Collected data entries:
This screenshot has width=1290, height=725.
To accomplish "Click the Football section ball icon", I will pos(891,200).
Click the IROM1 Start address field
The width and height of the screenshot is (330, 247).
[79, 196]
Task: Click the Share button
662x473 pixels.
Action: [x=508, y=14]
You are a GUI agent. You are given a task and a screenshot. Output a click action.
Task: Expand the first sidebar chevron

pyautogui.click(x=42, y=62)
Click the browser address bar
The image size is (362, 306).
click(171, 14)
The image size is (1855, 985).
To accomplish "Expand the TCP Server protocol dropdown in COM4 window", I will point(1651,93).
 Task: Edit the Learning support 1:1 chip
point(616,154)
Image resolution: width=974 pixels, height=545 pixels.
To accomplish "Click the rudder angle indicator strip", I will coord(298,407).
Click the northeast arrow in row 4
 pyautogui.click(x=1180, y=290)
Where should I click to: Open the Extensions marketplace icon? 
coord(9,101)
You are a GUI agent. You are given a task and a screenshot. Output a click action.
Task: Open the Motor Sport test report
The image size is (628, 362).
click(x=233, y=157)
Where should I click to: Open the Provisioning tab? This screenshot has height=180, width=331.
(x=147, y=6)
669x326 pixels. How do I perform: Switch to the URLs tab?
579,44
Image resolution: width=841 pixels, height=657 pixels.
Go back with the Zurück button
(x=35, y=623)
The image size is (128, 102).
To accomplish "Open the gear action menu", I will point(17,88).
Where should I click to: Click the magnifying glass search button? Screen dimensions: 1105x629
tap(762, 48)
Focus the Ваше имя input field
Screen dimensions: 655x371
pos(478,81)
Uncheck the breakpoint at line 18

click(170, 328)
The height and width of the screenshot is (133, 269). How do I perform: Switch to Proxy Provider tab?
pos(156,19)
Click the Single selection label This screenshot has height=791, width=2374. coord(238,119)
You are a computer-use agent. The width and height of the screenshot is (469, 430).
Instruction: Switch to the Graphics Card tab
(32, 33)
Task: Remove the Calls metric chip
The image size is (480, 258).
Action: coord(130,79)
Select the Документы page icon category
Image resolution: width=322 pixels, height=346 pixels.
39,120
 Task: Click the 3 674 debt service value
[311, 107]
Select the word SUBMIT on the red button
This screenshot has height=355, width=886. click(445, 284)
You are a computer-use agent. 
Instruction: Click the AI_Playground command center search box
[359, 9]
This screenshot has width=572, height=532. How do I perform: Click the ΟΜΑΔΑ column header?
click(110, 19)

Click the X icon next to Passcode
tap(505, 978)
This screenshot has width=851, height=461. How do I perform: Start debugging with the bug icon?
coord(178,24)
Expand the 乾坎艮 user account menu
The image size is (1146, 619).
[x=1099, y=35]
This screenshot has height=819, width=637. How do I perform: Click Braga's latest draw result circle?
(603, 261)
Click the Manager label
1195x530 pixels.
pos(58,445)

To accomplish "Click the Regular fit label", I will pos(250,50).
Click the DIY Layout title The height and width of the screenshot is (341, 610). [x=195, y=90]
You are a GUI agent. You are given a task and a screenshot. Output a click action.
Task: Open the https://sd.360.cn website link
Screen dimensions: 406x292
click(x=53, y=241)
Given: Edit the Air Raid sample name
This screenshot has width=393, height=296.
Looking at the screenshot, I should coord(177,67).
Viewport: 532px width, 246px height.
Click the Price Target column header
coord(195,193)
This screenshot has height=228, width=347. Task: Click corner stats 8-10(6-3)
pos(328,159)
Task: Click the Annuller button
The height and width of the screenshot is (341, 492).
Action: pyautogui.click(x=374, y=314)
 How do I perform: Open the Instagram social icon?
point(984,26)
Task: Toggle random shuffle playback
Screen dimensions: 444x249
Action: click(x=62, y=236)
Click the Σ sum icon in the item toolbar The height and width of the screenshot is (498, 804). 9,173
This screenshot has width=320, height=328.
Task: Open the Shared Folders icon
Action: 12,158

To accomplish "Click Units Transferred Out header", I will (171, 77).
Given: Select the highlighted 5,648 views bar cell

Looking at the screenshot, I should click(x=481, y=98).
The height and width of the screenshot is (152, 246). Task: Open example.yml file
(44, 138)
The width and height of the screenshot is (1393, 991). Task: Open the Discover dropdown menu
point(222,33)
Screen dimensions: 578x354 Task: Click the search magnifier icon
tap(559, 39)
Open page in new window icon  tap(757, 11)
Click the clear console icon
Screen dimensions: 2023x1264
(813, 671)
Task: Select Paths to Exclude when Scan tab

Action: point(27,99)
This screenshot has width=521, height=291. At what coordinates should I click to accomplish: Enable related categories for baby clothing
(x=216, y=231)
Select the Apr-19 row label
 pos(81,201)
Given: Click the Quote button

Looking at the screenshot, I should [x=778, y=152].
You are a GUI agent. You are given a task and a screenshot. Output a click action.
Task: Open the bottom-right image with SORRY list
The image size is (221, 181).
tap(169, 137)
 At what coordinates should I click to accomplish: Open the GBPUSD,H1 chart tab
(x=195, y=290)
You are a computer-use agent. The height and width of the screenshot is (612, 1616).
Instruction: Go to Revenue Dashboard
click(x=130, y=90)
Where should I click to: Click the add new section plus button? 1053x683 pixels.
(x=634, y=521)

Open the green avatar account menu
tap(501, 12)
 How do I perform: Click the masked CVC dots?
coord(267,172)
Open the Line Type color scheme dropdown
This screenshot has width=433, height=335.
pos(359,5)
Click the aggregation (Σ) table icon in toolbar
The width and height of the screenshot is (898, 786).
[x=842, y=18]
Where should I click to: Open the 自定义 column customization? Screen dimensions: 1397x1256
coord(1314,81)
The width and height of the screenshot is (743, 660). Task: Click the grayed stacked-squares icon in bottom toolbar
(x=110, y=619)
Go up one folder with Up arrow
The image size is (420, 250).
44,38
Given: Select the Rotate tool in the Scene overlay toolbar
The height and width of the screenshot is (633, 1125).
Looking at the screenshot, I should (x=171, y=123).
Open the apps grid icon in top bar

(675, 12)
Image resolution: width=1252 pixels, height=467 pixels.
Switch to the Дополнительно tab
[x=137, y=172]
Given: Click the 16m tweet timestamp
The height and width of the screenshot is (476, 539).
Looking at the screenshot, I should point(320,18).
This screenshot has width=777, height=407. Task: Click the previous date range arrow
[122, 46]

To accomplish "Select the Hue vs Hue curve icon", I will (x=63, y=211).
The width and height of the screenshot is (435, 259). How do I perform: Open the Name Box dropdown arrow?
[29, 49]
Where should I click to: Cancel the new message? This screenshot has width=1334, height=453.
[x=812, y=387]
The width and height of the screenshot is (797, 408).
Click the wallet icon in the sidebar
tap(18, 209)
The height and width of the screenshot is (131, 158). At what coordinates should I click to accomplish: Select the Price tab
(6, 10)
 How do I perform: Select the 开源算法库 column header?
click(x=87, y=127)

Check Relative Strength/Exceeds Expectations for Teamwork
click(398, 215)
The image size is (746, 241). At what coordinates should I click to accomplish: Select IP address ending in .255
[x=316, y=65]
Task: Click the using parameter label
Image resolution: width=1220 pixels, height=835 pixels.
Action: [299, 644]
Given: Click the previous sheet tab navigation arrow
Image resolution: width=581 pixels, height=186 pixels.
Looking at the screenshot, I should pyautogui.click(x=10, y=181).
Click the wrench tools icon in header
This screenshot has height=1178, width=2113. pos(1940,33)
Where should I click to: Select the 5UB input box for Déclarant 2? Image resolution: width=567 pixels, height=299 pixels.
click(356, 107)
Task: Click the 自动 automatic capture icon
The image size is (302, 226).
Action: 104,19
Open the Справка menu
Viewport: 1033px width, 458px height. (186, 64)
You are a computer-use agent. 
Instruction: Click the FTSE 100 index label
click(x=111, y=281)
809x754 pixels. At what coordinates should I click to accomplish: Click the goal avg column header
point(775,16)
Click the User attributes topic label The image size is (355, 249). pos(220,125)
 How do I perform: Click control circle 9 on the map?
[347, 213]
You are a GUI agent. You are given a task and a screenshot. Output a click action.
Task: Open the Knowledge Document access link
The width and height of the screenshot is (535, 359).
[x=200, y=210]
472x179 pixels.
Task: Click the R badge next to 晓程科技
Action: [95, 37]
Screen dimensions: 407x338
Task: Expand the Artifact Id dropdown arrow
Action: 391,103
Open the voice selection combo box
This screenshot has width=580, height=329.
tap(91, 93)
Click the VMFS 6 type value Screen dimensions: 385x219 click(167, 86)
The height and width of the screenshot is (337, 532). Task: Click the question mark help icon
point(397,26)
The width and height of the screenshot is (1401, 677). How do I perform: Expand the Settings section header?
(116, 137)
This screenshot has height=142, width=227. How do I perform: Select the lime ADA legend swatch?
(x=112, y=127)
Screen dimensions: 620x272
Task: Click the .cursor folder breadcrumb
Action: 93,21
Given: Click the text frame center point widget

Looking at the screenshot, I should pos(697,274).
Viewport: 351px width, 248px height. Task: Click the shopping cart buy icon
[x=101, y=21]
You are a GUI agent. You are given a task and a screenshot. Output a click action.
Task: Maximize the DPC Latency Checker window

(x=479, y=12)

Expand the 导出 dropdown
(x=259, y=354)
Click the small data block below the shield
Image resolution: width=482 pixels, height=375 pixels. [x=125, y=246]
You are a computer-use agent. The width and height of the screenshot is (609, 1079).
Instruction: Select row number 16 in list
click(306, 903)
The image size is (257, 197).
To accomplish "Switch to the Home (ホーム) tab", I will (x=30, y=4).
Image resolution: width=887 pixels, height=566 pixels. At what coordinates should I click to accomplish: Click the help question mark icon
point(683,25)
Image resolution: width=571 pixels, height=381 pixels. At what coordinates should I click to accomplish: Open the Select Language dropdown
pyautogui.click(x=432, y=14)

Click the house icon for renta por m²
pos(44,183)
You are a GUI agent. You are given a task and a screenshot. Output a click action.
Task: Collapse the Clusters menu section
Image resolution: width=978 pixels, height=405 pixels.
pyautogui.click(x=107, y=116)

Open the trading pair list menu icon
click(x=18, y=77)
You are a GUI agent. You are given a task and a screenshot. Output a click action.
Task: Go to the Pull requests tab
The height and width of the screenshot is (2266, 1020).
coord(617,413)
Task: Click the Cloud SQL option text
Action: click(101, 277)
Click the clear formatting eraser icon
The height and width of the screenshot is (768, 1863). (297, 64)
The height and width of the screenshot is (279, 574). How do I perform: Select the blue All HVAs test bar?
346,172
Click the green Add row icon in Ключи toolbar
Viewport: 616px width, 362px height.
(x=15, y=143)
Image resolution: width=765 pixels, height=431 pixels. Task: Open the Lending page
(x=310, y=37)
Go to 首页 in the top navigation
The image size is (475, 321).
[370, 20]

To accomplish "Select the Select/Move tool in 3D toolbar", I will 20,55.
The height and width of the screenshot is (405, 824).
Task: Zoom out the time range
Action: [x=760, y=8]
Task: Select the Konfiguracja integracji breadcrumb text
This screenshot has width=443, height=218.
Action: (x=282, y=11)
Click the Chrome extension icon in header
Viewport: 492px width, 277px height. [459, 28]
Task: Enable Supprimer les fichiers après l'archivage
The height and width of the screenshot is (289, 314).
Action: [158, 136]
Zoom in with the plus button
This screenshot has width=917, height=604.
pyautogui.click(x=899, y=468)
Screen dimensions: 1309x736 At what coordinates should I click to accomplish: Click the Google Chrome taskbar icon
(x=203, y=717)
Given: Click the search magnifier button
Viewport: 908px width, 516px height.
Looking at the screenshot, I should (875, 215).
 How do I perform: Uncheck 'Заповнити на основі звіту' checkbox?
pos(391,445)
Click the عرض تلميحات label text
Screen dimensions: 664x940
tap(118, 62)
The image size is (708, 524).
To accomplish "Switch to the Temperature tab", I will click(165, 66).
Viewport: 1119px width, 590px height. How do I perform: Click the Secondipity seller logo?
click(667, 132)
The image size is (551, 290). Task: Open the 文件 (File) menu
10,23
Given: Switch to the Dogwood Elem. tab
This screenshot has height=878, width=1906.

Work to complete: Gather all lines from the records above in which "computer" appears.

Solution to the exercise:
You are a computer-use agent. The width and height of the screenshot is (469, 430).
You are a computer-use agent. 
You are a computer-use agent. The height and width of the screenshot is (612, 1616).
You are a computer-use agent. 
You are a computer-use agent. The width and height of the screenshot is (609, 1079).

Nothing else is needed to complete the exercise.